[Dataset records — start]

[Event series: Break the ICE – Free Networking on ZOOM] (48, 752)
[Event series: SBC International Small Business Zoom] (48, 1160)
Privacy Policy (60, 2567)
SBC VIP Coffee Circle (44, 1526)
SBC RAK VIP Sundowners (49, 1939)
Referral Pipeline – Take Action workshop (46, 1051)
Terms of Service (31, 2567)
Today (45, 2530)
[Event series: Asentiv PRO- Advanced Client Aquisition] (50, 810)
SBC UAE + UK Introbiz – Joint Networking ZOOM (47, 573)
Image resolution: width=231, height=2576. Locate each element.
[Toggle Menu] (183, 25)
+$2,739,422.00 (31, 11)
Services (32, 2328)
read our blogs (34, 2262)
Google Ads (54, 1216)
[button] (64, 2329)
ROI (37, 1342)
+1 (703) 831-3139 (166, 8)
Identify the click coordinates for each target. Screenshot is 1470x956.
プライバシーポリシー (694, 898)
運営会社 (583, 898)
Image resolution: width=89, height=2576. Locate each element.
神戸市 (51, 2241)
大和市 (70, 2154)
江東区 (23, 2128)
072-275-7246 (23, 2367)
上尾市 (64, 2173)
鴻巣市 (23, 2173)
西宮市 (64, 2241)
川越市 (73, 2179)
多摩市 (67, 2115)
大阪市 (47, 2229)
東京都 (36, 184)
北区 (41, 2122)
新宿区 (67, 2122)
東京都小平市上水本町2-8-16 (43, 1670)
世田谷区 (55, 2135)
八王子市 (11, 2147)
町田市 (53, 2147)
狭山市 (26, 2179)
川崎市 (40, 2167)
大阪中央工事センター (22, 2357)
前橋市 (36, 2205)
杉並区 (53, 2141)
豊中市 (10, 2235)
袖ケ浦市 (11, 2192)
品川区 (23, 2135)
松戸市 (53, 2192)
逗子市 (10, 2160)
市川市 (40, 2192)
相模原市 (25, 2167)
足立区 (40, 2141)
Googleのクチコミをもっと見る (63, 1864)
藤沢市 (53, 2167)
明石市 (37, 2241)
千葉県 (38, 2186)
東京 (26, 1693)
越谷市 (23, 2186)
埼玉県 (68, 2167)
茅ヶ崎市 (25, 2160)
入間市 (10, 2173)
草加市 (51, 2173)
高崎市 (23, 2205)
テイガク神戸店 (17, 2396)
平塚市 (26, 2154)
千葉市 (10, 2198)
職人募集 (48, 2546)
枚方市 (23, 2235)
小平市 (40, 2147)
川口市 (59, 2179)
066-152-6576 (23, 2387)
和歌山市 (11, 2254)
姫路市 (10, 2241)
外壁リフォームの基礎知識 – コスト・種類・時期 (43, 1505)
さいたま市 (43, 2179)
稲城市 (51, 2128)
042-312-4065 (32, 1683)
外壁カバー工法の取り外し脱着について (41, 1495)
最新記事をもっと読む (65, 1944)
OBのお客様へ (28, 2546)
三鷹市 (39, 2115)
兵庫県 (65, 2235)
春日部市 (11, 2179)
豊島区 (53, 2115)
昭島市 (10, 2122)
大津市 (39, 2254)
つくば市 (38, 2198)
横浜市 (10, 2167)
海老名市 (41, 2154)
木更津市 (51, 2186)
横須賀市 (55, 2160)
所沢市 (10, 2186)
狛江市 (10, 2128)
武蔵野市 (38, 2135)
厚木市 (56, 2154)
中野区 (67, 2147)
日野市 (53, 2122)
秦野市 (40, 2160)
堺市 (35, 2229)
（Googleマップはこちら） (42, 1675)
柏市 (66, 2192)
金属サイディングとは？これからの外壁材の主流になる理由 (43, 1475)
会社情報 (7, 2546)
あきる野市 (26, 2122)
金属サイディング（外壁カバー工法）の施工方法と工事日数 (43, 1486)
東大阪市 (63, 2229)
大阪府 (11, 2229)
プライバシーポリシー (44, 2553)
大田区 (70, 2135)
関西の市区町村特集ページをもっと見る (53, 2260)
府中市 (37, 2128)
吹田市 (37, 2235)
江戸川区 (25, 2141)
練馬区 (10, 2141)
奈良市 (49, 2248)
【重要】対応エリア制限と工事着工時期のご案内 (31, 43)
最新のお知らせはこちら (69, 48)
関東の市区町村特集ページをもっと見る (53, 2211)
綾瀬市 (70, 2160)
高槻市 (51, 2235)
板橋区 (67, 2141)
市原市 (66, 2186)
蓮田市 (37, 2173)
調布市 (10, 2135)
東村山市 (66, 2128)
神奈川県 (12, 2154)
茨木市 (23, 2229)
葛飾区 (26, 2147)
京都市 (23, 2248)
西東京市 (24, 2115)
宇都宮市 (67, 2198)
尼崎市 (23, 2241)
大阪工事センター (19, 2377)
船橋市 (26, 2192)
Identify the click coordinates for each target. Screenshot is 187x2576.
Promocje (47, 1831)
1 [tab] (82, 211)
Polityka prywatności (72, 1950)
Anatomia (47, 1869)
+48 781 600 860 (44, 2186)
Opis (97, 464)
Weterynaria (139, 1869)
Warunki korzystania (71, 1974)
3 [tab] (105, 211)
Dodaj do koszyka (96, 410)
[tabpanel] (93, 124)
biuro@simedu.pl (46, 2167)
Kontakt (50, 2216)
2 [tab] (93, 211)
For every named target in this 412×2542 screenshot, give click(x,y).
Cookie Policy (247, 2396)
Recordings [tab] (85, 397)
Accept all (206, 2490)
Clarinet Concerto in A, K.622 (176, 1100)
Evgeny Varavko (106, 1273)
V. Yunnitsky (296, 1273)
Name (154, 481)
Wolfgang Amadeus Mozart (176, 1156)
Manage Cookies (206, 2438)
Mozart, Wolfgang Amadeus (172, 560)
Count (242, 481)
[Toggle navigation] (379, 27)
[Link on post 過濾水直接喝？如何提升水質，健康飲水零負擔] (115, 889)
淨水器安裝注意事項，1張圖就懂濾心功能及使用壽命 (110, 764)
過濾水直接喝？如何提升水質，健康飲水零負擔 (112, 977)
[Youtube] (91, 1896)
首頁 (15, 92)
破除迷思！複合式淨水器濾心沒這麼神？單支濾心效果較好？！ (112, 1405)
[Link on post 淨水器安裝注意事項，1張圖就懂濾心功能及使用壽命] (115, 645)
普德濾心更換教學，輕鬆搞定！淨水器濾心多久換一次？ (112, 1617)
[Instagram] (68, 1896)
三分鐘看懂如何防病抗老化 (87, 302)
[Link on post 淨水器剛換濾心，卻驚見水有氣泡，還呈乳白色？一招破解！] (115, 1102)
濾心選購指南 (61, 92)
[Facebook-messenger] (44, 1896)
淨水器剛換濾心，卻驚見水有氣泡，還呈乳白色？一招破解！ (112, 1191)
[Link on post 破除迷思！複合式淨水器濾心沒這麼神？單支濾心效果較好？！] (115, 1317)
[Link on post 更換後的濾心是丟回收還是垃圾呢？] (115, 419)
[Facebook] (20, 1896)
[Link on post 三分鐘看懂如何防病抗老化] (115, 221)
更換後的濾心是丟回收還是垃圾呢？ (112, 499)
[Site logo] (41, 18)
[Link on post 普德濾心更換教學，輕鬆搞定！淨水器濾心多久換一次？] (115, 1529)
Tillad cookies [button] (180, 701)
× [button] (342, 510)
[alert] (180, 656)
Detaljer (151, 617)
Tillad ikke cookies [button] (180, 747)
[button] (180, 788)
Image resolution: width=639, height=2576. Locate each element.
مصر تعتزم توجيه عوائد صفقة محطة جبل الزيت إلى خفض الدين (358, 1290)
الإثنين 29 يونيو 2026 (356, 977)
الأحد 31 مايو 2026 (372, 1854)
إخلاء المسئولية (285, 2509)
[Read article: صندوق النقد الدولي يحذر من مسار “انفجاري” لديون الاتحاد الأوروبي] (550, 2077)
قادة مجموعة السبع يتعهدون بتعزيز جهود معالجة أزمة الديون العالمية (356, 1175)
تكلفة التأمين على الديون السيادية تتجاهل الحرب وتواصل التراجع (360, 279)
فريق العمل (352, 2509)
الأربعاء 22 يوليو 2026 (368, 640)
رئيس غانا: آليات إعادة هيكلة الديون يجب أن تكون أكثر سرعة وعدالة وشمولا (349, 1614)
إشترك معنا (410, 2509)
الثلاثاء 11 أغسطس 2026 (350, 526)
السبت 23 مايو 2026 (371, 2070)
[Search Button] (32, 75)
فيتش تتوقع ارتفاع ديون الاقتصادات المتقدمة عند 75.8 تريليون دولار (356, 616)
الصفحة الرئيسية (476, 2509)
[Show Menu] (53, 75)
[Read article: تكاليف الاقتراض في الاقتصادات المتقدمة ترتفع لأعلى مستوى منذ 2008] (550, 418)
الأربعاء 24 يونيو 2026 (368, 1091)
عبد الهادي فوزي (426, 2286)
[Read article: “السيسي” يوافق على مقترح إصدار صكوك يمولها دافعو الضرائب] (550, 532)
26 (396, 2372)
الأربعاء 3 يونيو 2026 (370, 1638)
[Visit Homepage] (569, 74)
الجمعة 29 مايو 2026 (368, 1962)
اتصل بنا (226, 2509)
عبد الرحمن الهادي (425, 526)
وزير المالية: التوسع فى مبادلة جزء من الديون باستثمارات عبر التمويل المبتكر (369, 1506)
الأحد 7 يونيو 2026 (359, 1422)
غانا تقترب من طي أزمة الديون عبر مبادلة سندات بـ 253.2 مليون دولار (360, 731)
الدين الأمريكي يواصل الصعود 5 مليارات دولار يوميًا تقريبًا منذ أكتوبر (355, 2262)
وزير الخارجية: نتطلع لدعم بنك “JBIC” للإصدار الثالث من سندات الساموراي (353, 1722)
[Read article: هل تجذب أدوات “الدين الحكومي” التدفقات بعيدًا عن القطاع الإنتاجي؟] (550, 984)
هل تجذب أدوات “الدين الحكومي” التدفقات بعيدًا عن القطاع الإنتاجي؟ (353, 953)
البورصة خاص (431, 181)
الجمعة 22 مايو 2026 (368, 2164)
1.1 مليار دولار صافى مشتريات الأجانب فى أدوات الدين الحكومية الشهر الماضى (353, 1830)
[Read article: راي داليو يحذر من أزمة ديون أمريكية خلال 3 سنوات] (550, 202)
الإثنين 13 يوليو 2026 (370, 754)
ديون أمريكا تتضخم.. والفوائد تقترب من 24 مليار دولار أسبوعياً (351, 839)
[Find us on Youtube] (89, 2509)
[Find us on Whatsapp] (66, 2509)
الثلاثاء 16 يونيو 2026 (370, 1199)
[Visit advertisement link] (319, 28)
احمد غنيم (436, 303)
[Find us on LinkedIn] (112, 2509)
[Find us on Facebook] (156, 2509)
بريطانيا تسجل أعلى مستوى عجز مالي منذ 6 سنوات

[Dataset records — finish]

What is being asked: Only exact copies of the lines from the one containing "[Find us on LinkedIn] (112, 2509)" to the end of the records belong in the answer.

Answer to this task:
[Find us on LinkedIn] (112, 2509)
[Find us on Facebook] (156, 2509)
بريطانيا تسجل أعلى مستوى عجز مالي منذ 6 سنوات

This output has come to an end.